Simple probability question

[alexmahone]

If 12 balls are thrown at random into 20 boxes, what is the probability that no box will receive more than one ball?

Please give only a hint, and not the full solution.

 

[chisigma]

The correct approach to the problem requires [probably...] the multinomial distribution...

http://mathworld.wolfram.com/MultinomialDistribution.html

Kind regards

$\chi$ $\sigma$

 

[anemone]

If 12 balls are thrown at random into 20 boxes, what is the probability that no box will receive more than one ball?

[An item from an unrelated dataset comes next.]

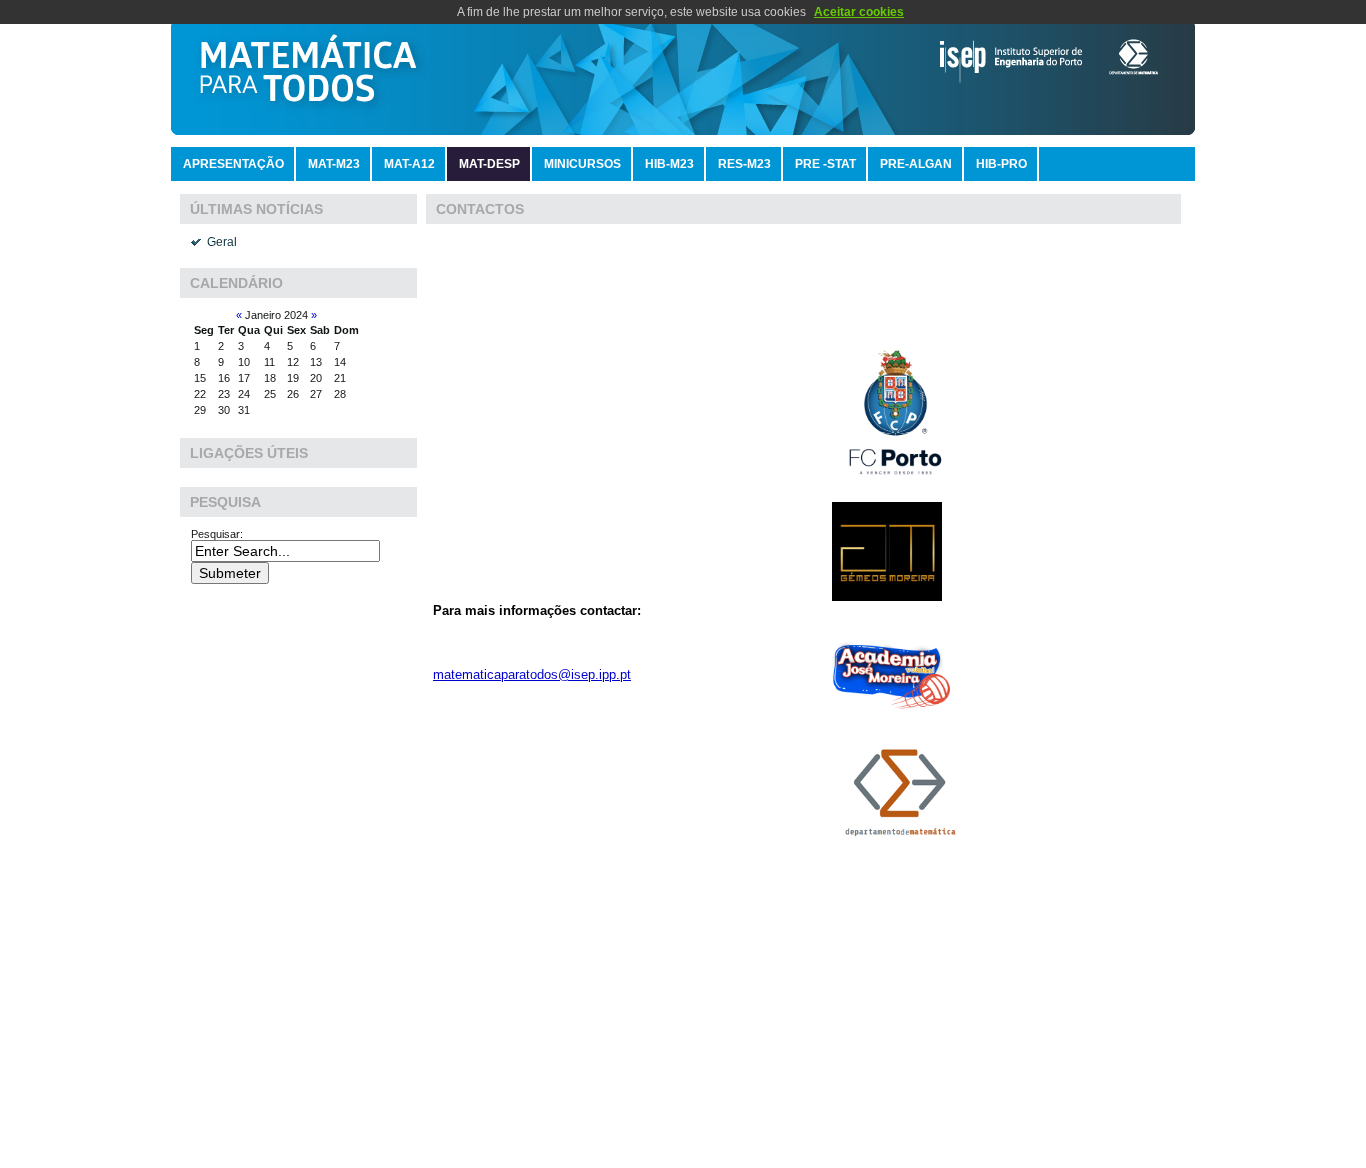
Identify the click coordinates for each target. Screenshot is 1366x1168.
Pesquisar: (218, 534)
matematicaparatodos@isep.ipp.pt (532, 674)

Please give only a hint, and not the full solution.

I believe we share the same attitude: Seeing the full solution is like, killing our imagination. :p

Hint:
The question can be rewritten in another way so that it's very easy for us to apply the formula.

 

[alexmahone]

My solution:

No. of favourable arrangements:
The 1st ball can be put into any of the 20 boxes, the 2nd ball can can be put into any of the other 19 boxes and so on. So, the number of ways to put 12 balls into 20 boxes so that no box receives more than one ball is 20*19*\cdots*9=\frac{20!}{8!}.

Total no. of arrangements:
The 1st ball can be put into any of the 20 boxes, the 2nd ball can be put into any of the 20 boxes and so on. So, the total number of ways to put 12 balls into 20 boxes is 20^{12}.

So, P=\frac{20!}{8!20^{12}}